WHAT YOU WILL DO —
A. Translate this sentence from the gold market report into Spanish: "Sell stops are automatic technical selling signals that start after prices break through key support levels, which allow traders to limit losses in a falling market."
B. Carry on the gold market report from where it stops.
* start SOURCE EXCERPT *
Photo: Hans-Peter Merten | Photographer's Choice

Gold ended the session on Friday hunkered at a six-month low, as a breach of key chart support levels attracted more sellers who briefly sent the precious metal below $1,600.

Softer appetite for the precious metal from investors and a dearth of physical demand from China during the Lunar New Year holiday put the metal on track to slip 3 percent this week, its biggest weekly drop since June.

The yellow metal hit a low of $1,596.70 an ounce, its weakest since Aug. 16, before recovering to claw back above $1,600. U.S. gold futures for April delivery ended down more than 1.60 percent, settling at $1,609.50

"The 1,625 level was a big support and once that was broken, stop-selling orders kicked off and now we are in a new range of $1,550 to $1,625," said Adrien Biondi, head of precious metals trading at Commerzbank.

Sell stops are automatic technical selling signals that start after prices break through key support levels, which allow traders to limit losses in a falling market.

Losses in the euro also pressured the metal. The single currency remained in negative territory against the dollar after data showing manufacturing in New York state expanded in February for the first time in seven months.
* end SOURCE EXCERPT *
* start DATA SHOWN *
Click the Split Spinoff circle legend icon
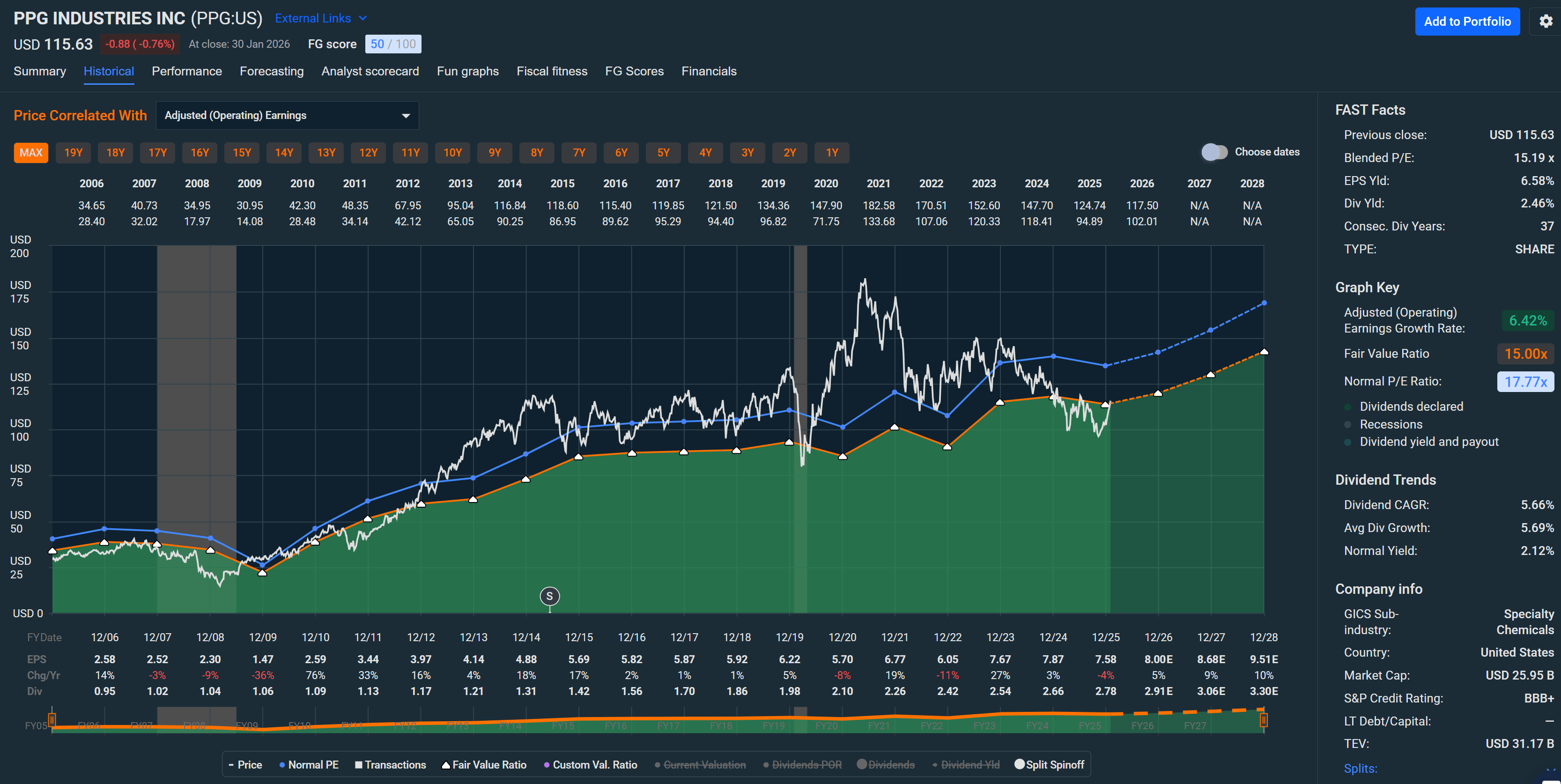Image resolution: width=1561 pixels, height=784 pixels. pyautogui.click(x=1019, y=764)
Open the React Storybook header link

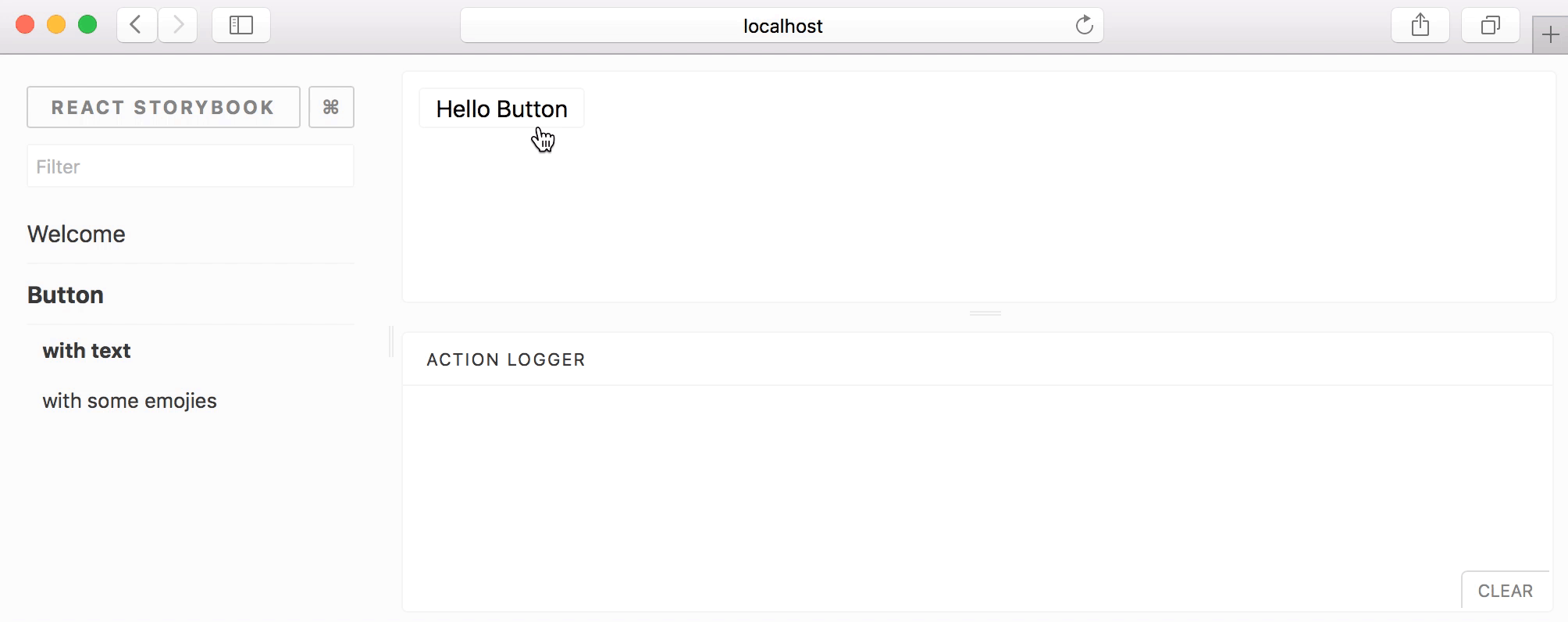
* end DATA SHOWN *
RESULTS BY TASK —
A. Los stops de venta son señales técnicas automáticas de venta que se activan después de que los precios rompen niveles clave de soporte, lo que permite a los operadores limitar las pérdidas en un mercado a la baja.

B.
Gold investment has softened this year on signs that economies such as the United States and China are picking up, while continued problems of sovereign debt and economic weakness in Europe seem to be priced in by the market.

"The market now seems to be getting used to the more positive frame of mind of a recovering U.S. (economy) - which entails lower probability of continued QE and in turn a lower gold price," MKS Capital said in a note.

The next focus for the market remains a G20 meeting and ensuing statement, which could affect broader markets by giving more clues on currencies.

"(The Group of 20) will try to put the 'currency wars' discussion to rest," MKS added. "Given the uncertainty around the meeting's results, (there could be) volatility... next Monday."

The physical market was again subdued in Asia. Chinese players, however, were expected to take advantage of the lower prices to replenish stocks when they return from their week-long public holiday for the Lunar New Year celebrations.

"With prices coming lower, all the physical buyers will start covering some of the shorts and maybe some investors will come around as well," Commerzbank's Biondi said.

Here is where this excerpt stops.